He initially thinks he will withstand the worst of it -- most of her stories have long been part of the family narrative anyway. "Everybody laughed. That's what family stories were -- amusing accounts of the messes and the fuckups. Take away the love and the laughter, narrate the stories as if the characters had acted with malice and self-absorption, and everybody was in a bleak independent film about alcoholism and schizophrenia and child abuse."
Then he realizes it could get worse. It get always get worse. "Bastard! introduced a new and terrible idea...what if Elaine had, despite all appearances to the contrary, actually been reigning herself in? What if their marriage had been inhibiting her? Was it possible that Elaine was only just now taking the gloves off? He thought again about the timing of the request for the divorce. He was beginning to feel as though he'd been drawn against Bobby Fischer in a school chess tournament."
He meets a new woman. "Bitch." Her ex-husband is writing a facing column about her.
Is she a bitch? Is he a bastard? Who knows? As Charlie points out, "it was easy to be nice to an attractive woman over a dinner table.
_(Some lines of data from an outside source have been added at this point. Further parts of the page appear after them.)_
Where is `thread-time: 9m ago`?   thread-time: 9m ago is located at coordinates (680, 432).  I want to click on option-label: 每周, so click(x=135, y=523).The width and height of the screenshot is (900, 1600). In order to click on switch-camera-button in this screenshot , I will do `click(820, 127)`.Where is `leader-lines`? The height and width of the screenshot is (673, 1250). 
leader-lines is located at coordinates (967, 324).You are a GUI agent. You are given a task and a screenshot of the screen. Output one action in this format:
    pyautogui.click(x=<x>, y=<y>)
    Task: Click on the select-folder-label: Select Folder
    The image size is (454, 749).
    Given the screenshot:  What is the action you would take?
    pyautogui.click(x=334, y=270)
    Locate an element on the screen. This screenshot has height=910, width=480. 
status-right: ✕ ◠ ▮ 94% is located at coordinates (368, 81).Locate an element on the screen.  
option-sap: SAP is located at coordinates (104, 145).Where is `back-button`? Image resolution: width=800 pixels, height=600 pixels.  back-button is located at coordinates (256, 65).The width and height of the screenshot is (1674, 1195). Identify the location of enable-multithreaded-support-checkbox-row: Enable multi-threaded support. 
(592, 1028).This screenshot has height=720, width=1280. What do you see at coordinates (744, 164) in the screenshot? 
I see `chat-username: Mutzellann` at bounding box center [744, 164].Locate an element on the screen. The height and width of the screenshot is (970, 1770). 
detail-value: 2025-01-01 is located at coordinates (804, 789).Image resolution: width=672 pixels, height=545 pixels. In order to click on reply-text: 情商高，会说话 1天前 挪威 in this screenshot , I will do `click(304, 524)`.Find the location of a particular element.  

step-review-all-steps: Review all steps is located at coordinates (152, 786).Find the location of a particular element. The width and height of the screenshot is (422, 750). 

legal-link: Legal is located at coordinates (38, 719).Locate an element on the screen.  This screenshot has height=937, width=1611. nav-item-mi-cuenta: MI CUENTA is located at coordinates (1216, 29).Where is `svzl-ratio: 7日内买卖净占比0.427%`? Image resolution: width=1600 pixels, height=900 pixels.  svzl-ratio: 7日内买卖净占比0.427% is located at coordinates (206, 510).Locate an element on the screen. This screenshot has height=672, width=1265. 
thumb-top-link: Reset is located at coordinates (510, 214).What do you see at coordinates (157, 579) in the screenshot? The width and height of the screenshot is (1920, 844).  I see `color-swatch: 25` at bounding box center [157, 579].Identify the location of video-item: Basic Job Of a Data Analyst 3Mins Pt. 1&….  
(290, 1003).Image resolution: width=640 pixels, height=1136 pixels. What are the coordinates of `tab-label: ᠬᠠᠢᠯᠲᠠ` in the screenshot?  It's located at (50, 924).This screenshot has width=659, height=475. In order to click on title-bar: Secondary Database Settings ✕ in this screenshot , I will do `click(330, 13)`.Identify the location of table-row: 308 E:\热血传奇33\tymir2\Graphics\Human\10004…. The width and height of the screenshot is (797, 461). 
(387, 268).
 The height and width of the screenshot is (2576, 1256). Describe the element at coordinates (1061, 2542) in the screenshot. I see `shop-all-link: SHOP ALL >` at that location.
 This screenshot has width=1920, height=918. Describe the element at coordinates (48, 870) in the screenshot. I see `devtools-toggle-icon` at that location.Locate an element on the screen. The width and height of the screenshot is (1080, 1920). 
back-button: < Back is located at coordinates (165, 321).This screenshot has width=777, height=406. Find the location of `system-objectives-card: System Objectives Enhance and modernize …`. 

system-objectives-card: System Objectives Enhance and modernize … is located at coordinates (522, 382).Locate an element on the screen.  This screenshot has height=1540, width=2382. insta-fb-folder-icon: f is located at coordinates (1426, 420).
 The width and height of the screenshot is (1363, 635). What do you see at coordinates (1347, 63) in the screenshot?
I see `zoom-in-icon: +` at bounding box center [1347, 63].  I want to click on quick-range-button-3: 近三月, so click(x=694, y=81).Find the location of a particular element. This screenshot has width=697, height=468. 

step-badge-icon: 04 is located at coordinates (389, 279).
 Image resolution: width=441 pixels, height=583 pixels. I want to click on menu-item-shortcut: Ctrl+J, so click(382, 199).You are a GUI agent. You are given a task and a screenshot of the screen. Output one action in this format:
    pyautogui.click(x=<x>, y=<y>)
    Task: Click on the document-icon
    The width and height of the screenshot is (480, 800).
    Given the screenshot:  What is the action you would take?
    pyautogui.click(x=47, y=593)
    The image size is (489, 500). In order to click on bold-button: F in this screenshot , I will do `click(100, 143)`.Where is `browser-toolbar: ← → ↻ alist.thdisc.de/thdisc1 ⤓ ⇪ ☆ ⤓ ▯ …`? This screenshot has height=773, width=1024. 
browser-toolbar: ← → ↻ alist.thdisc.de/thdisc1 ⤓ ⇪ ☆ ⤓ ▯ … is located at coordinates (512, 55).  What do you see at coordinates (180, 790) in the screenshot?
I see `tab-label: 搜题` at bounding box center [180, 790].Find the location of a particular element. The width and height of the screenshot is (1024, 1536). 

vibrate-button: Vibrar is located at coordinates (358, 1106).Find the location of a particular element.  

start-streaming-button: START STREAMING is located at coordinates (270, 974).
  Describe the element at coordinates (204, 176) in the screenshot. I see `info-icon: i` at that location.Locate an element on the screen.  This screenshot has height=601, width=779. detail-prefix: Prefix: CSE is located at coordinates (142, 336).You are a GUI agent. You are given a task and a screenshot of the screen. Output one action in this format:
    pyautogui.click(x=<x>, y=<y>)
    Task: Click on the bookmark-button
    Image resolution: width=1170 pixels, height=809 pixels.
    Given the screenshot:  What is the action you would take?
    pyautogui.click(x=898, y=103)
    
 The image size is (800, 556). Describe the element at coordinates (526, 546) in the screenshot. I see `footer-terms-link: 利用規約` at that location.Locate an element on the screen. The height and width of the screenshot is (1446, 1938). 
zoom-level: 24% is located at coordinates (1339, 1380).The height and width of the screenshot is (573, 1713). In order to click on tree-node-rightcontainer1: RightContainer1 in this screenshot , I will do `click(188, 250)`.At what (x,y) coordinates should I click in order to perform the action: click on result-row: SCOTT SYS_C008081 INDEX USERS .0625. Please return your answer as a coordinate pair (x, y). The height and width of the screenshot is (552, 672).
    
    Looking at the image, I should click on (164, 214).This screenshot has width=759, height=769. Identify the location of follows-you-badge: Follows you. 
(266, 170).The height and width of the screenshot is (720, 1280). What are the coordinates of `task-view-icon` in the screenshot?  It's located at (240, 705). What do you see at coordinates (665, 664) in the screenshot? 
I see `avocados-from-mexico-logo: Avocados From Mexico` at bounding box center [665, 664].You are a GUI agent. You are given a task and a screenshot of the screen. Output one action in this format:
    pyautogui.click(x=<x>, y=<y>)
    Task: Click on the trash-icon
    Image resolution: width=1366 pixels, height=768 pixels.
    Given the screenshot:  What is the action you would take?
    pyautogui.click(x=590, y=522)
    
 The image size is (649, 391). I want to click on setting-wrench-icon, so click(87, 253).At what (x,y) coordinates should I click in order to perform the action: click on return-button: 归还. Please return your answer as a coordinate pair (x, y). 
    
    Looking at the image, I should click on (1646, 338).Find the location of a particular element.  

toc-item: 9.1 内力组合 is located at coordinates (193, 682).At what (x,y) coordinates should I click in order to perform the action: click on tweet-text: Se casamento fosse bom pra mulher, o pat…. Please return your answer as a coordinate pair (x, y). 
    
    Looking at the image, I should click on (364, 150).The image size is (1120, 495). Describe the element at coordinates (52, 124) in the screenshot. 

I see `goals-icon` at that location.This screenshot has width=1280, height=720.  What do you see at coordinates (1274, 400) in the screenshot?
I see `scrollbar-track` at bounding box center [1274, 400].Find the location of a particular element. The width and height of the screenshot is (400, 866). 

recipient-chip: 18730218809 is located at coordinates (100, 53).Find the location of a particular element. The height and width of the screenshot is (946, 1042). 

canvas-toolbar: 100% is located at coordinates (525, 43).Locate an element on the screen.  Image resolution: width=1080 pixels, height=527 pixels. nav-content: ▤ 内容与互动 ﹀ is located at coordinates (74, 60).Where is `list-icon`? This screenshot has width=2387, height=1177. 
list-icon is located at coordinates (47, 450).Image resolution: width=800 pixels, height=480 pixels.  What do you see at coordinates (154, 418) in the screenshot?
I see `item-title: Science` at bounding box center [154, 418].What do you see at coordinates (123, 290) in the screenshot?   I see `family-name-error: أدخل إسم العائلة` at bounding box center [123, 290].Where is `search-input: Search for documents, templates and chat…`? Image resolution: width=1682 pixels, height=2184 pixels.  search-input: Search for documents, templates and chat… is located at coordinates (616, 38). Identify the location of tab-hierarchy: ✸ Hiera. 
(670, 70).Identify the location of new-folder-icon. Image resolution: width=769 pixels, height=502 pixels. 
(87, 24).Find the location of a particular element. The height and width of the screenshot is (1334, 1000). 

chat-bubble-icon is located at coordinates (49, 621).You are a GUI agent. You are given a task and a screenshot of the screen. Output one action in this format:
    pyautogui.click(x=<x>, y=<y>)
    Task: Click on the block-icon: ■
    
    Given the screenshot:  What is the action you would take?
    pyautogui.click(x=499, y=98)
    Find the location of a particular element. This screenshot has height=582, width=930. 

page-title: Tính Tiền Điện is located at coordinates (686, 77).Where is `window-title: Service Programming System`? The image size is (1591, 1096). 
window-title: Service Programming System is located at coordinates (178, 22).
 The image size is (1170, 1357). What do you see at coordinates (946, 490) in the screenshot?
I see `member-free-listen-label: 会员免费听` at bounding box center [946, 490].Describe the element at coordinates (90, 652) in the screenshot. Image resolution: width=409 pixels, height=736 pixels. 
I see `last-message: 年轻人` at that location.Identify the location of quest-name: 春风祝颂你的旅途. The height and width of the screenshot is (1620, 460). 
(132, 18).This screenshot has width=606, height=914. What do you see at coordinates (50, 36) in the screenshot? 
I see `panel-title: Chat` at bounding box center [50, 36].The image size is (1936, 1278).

The despair came later, with children and tiredness and the shreer drudgery of marriage and monogamy."
The landscape has just changed now that everybody has a microphone. "Now everyone could get access to something -- a cable TV show, a free newspaper, a digital radio phone-in -- as long as they were prepared to say something stupid and provocative, with no expectation of money."
His mother advises he'd be well served to not make the same mistake again, but he doesn't know what the mistake was, but tells her, "I'll bear that in mind in the unlikely event that I ever fall for someone with her own newspaper column an an insatiable desire to expose all."
An excellent story for Writers and the Unfortunates who love 'em.